Saturday, October 30, 2010

Hello All,

Holding a more expansive view of ELT professionalism is where I find myself after pinpointing the key issues of this week. Beyond my expectations, I keep looking at this reflective mirror with watchful pride: how steadily are my Web skills and capabilities moving upward after such readings?

In actual fact, this week’s TELP was by all means exceptional; a window through which my imagination and instructional curiosity could take a flight into a totally new realm of vivid engagement and glowing creativity. Even so, it took me a time questioning: will technology enhanced lesson plan “make sense” because it only “makes a difference?”

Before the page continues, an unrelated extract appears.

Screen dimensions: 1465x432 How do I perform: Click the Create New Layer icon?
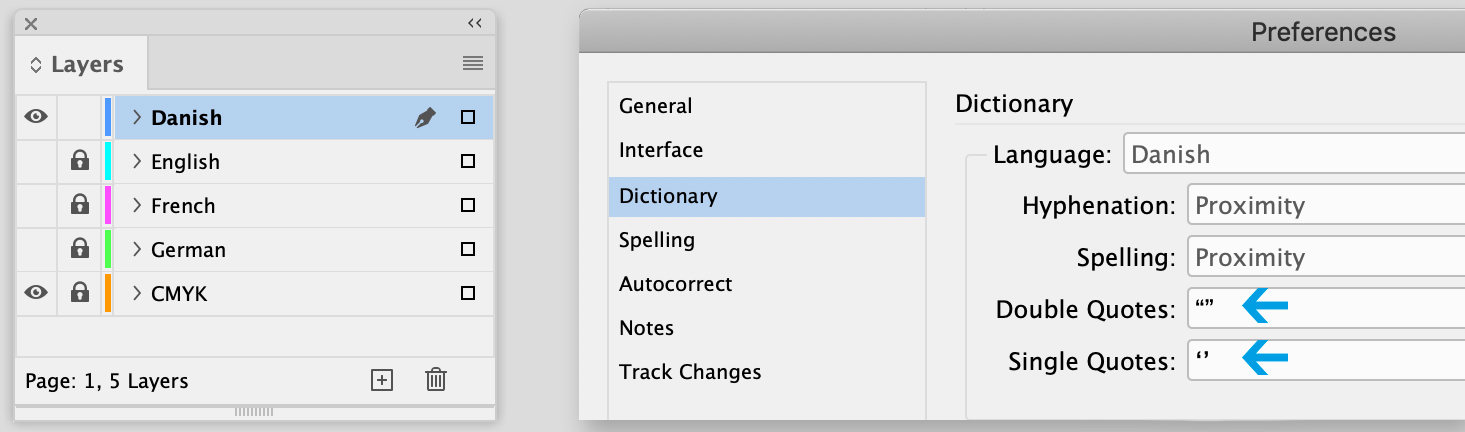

If properly added in, high-tech teaching aids will serve an ultimately revolutionary purpose: to connect the classroom to the outside world, with contacts and experiences that books would never be able to offer. My students learn best from doing more than from just observing. They are found to be challenged, engaged, and more independent when they are asked to go through any technology-assisted classroom practice. From e-mail, multimedia, to on-line classes instruction, things could radically enhance the learning process in schools in various ways.

Nevertheless, if inappropriately used in the classroom, technology can be used to perpetuate old models of teaching and learning. Students can be "plugged into computers" to do drill and practice that is not so different from workbooks. Teachers can rather exploit multimedia and online technology to give more colorful and stimulating tasks. Instructors should be fully aware too to personalize learning, by identifying software/on-line learning activities which can be used to accommodate a learner with unique learning styles, capacities, and multiple intelligences.

While working on my TELP, I kept asking myself: what does it necessitate from me as an instructor? Professional development for teachers, or the lack of, is probably the largest obstacle facing teachers in using technology in their lesson plans.My school is not from those lucky schools which have classroom computers or classroom Internet access, so the dilemma will even be more intensified. Whether the problem is that teachers do not know how to utilize the technology provided, or the lack of the technology itself, lesson plans repeatedly “voice out” their sufferings and frustrations of not having the opportunity to receive their full potentials in some parts of the scholastic and academic world.

Technology-assisted classroom can give you, colleagues, an unbounded access to information. The issue remains of what you can do to turn this information into knowledge.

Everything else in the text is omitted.